An exploration of durability. Students will learn the physical layout of the WAL, how physiological logging works, and the mechanics of the checkpointer process. We will walk through the exact sequence of events during crash recovery and how PostgreSQL replays the WAL to guarantee the ACID property of Durability.

10.1: The Purpose of WAL. Explains the concept of Durability, fsync, and why appending to a sequential log is faster than random disk writes.
10.2: WAL Physical Structure. Details 16MB WAL segments, Log Sequence Numbers (LSN), and WAL records.
10.3: Physiological Logging. Explains PostgreSQL's approach to logging: physical at the page level, logical at the row level.
10.4: Checkpoints. Details the checkpointer process, how it flushes dirty buffers, and updates the pg_control file.
10.5: Crash Recovery Mechanics. A step-by-step trace of how Postgres reads the pg_control file and replays the WAL from the last checkpoint after a crash.

Chapter 11: Replication: Physical and Logical

This chapter shifts focus to data distribution and high availability. We will compare physical streaming replication (byte-for-byte copy) with logical replication (publish/subscribe at the row level). Students will explore replication slots, the walreceiver/walsender processes, and logical decoding plugins.

11.1: Physical Streaming Replication. Explains the mechanics of streaming byte-for-byte WAL records to a standby server.
11.2: WalSender and WalReceiver. The specific background processes that facilitate the replication connection.
11.3: Replication Slots. How slots prevent the primary server from recycling WAL segments before the replica has consumed them.
11.4: Logical Replication Basics. Contrasts physical replication with the Publish/Subscribe model of row-level logical replication.
11.5: Logical Decoding. Explains how output plugins (like pgoutput) decode binary WAL into JSON or raw SQL statements.

Chapter 12: Distributed PostgreSQL and Sharding

Scaling PostgreSQL beyond a single node. This chapter covers native declarative partitioning, Foreign Data Wrappers (FDW), and parallel query execution. We will also examine architectures like Citus that transform PostgreSQL into a distributed database, discussing distributed query planning and two-phase commit protocols.

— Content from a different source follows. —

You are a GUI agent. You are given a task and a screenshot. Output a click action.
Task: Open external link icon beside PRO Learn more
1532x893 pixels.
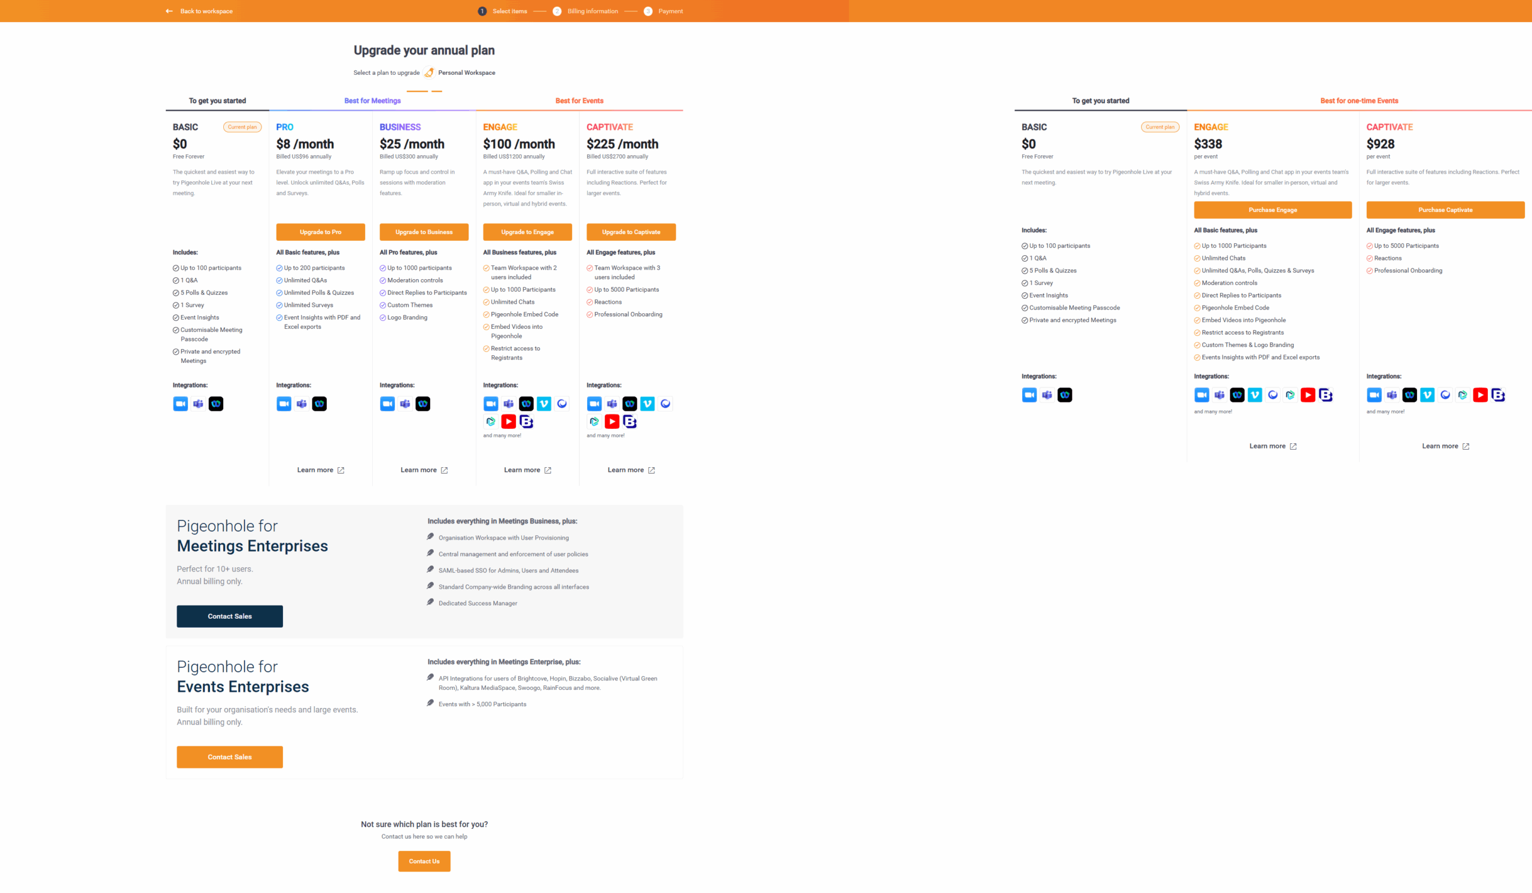click(x=340, y=470)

12.1: Declarative Partitioning. Covers the syntax and internal routing of Range, List, and Hash partitioning.
12.2: Partition Pruning. Explains how the planner (and executor) intelligently skips scanning partitions that don't match the query bounds.
12.3: Foreign Data Wrappers (FDW). The architecture of postgres_fdw and how the planner pushes down operations to remote servers.
12.4: Parallel Query Execution. Explains Gather nodes, parallel worker processes, and how the engine divides table scans among CPU cores.
12.5: Introduction to Sharding. Discusses distributed database architectures (like Citus) and the complexities of Distributed Transactions / Two-Phase Commit.
12.6: Assignment Reminder. This course contains three project based assignments that can completed at any time. Now is a good time to complete Project 3: Architecting for Scale with Partition Pruning and FDW.

Chapter 13: Extending the Engine

The course concludes by exploring PostgreSQL's extensibility. Students will learn the architecture behind creating custom data types, writing background workers in C, and leveraging extension hooks to modify the parser, planner, or executor behavior without altering the core source code.

13.1: Extensibility Architecture. Explains the design philosophy that allows Postgres to be modified without recompiling the core kernel.
13.2: Custom Data Types. An overview of the C-language interface required to define physical storage and operators for a new data type.
13.3: Background Worker Processes. How to write and register a custom daemon process that hooks into the postmaster lifecycle.
13.4: Extension Hooks. Explains how to use planner_hook and executor_hook to intercept and modify engine behavior on the fly.
13.5: Packaging Extensions. The basics of the PGXS build infrastructure, control files, and creating standard CREATE EXTENSION modules.